The Clinton administration offered Wednesday to alter a planned interest rate formula that would cut lenders' returns on government-backed student loans.

"We have to solve this problem," said Vice President Al Gore, who introduced the administration's proposal at a White House press conference. "If we don't take action, some banks may pull out of the program."

Under the formula, due to take effect July 1, banks would have to peg interest rates on newly originated student loans to 10-year Treasury bonds instead of three-month notes, which are used today. Also, the maximum average estimated interest rate banks could charge would drop to 7%, from 7.8%.

The change is expected to increase banks' lending costs because it would prompt them to carry out expensive hedging strategies. Bankers say the formula will make guaranteed lending unprofitable. And lawmakers have been pressuring the administration to change the plan.

As a compromise, the administration has offered to keep three-month Treasury bills as the instrument for setting rates. However, banks would still be forced to cut their rates to 7%.

"President Clinton and I are deeply committed to ensuring this reduction," Vice President Gore said.

The comments were meant to assure lawmakers and the industry that the student lending dilemma is a top priority. Lawmakers, including Senate Budget Committee Chairman Pete Domenici, have warned that an exodus of lenders would wreak havoc on students' plans to enter college next fall.

Lawmakers were still reviewing the proposals Wednesday afternoon. However, Rep. Paul Kanjorski, R-Pa., opposed the administration's plan and introduced legislation that would keep the current 7.8% interest rate.

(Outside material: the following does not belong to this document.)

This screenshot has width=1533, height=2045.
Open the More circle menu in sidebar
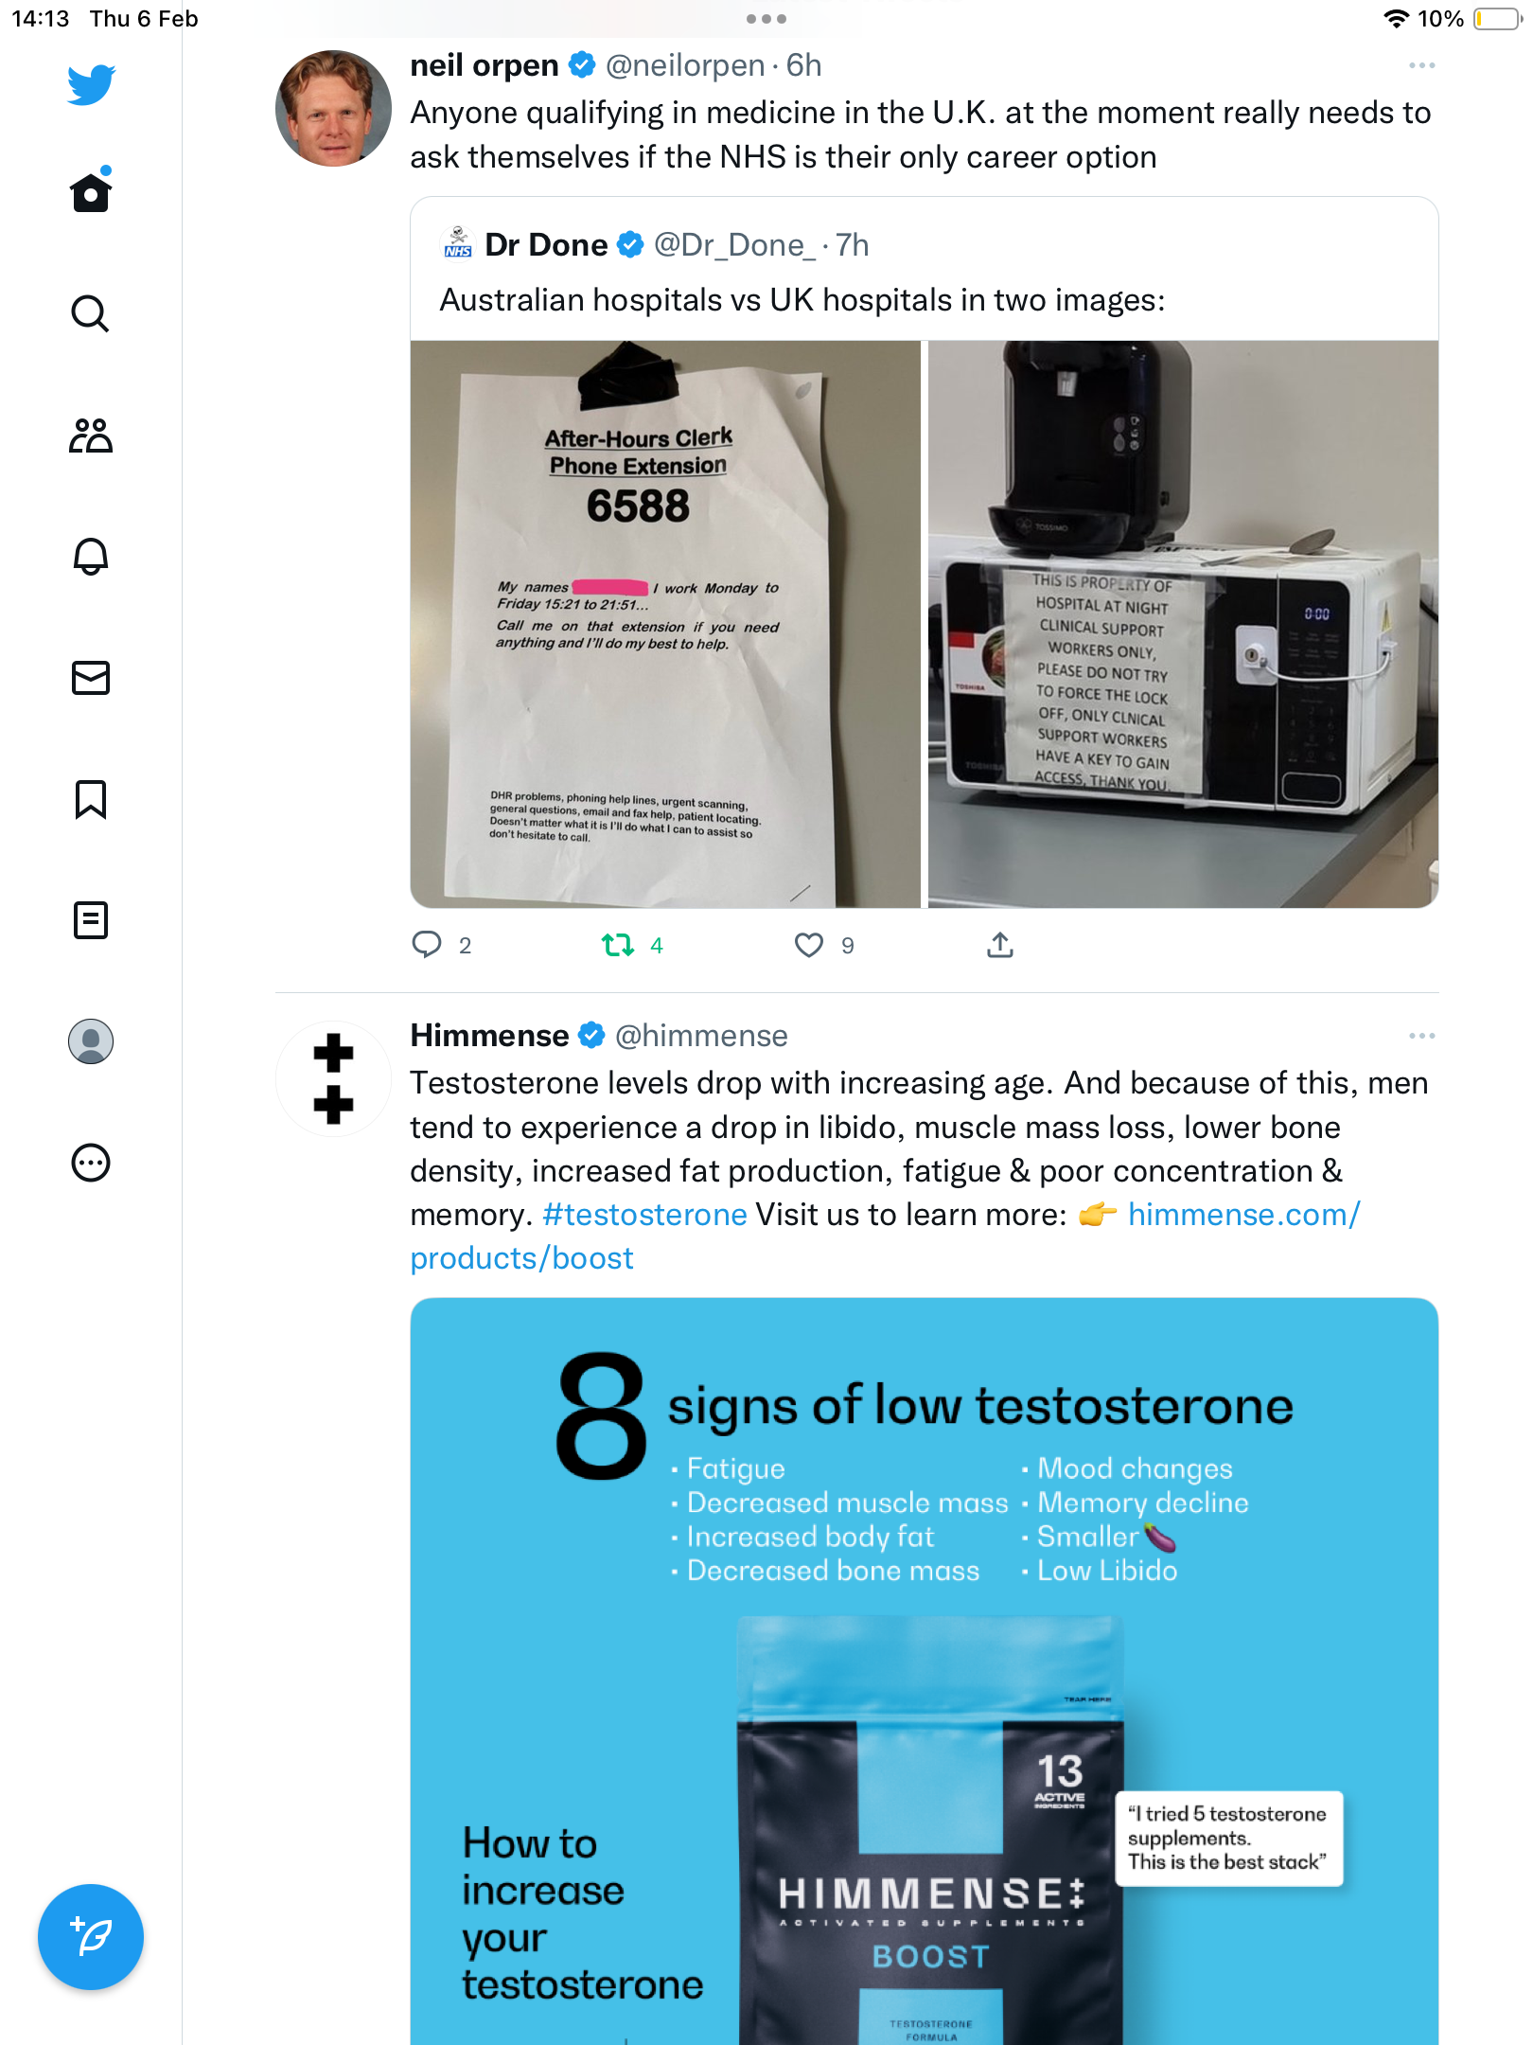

Banking groups reacted harshly to President Clinton's plan.

"It's absolutely unbelievable," said Joe Belew, president of the Consumer Bankers Association.

Mr. Belew said the interest rate limits included in the administration's compromise would still prevent banks from making an acceptable profit.

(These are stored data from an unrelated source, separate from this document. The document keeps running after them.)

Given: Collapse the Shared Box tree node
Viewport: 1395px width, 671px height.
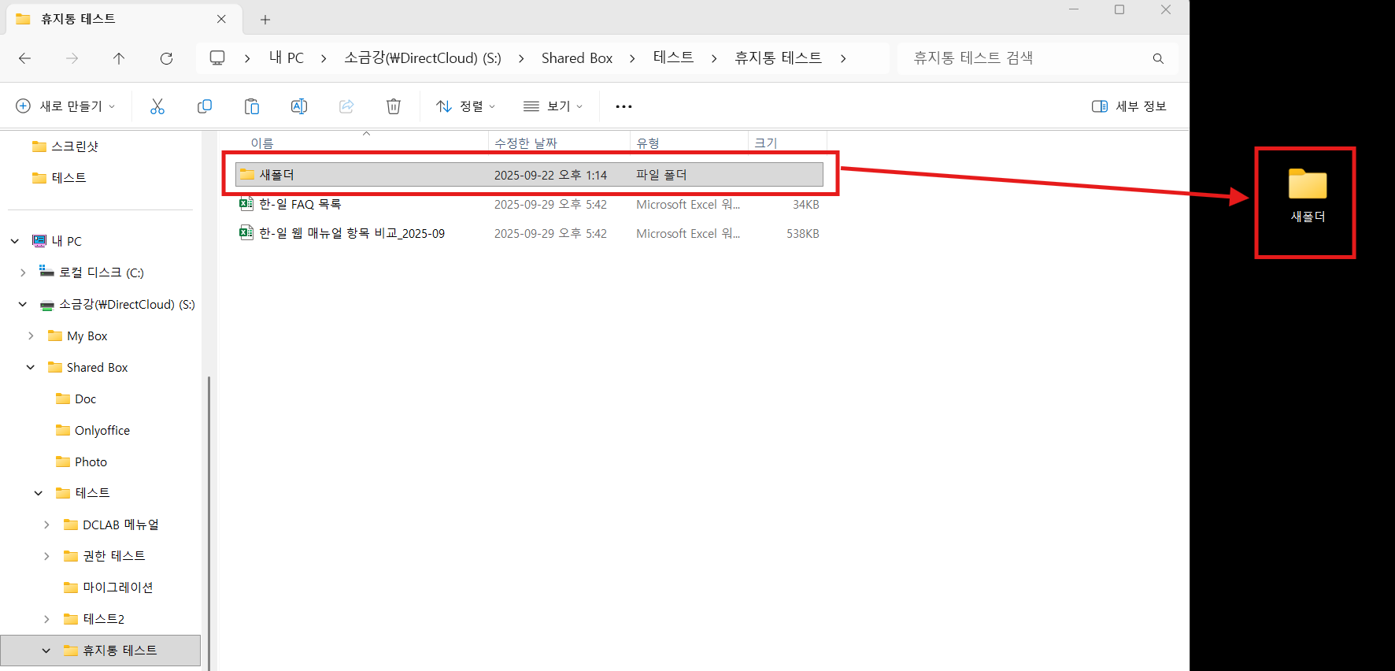Looking at the screenshot, I should point(31,367).
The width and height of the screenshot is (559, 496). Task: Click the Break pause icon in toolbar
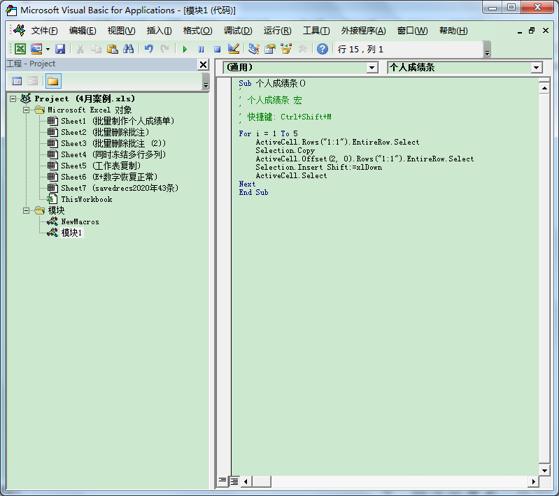tap(201, 49)
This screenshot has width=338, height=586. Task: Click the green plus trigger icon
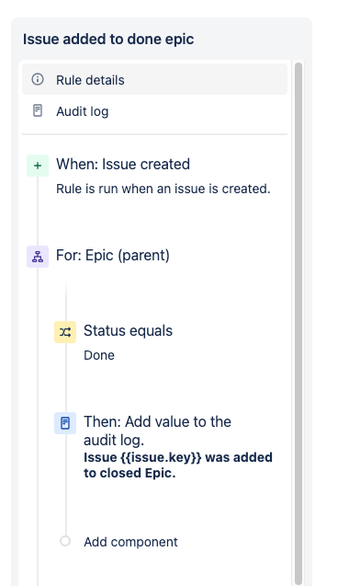(38, 166)
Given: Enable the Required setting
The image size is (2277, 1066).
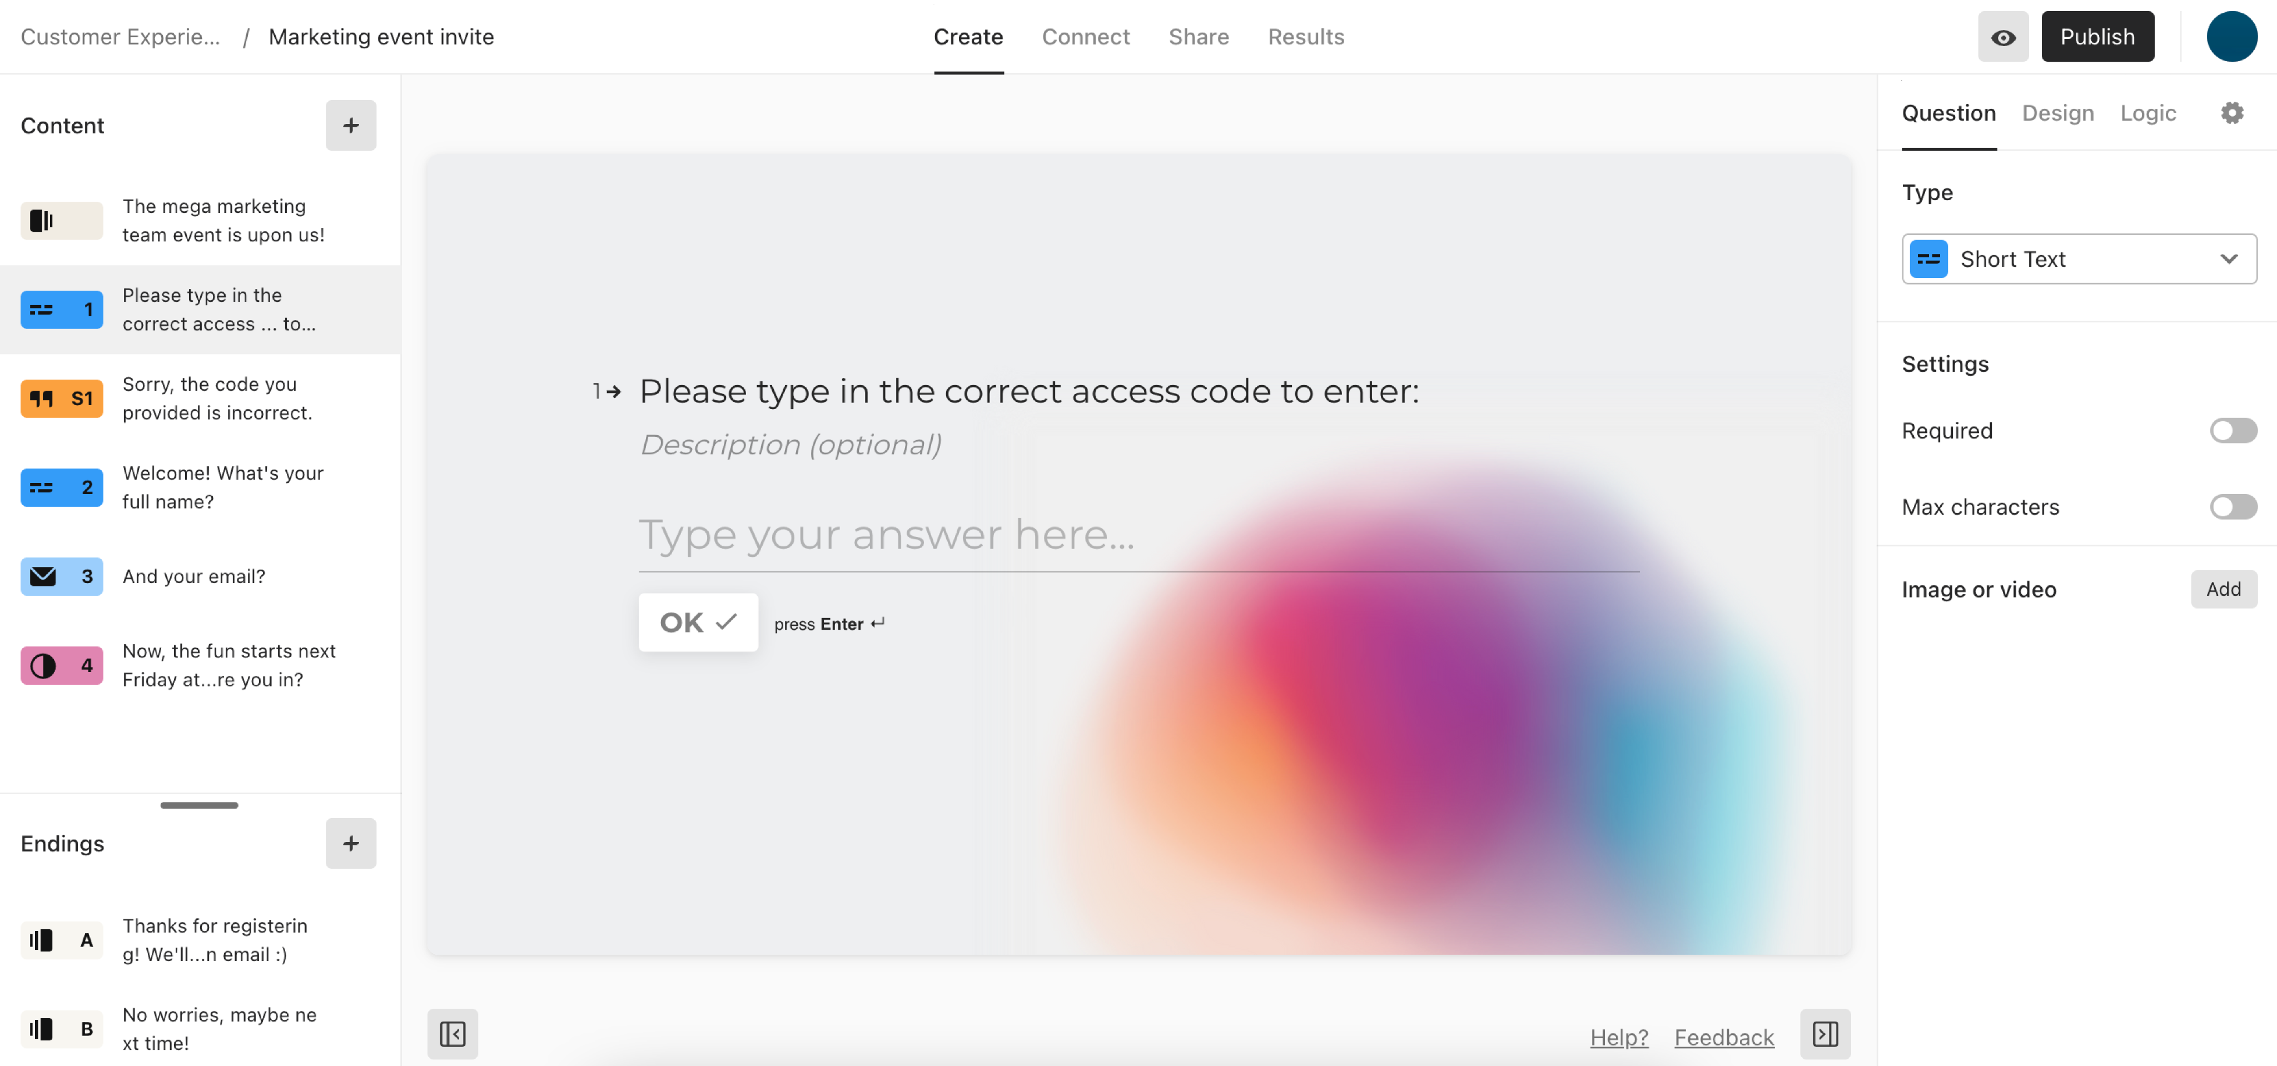Looking at the screenshot, I should [x=2233, y=430].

The vice president also unveiled a Treasury Department study showing that banks would be hurt if the July 1 formula takes effect. The study also included options to solve the problem.

One option, Treasury said, would be to let private lenders bid for the right to make guaranteed loans. Banks pledging to charge the lowest rates would win.

Some bankers have accused the administration of pushing the interest rate cut to boost the government's direct student lending program, a pet project that President Clinton launched in 1993. Though the administration had hoped that the direct lending program would eclipse those of banks, private lenders still supply 70% of the $34 billion in student loans.

But Gene Sperling, chairman of the National Economic Council, said there are no plans to force out private lenders.

"Our overall goal is to give students the lowest overall rate possible and still provide private lenders a acceptable rate of return," he said.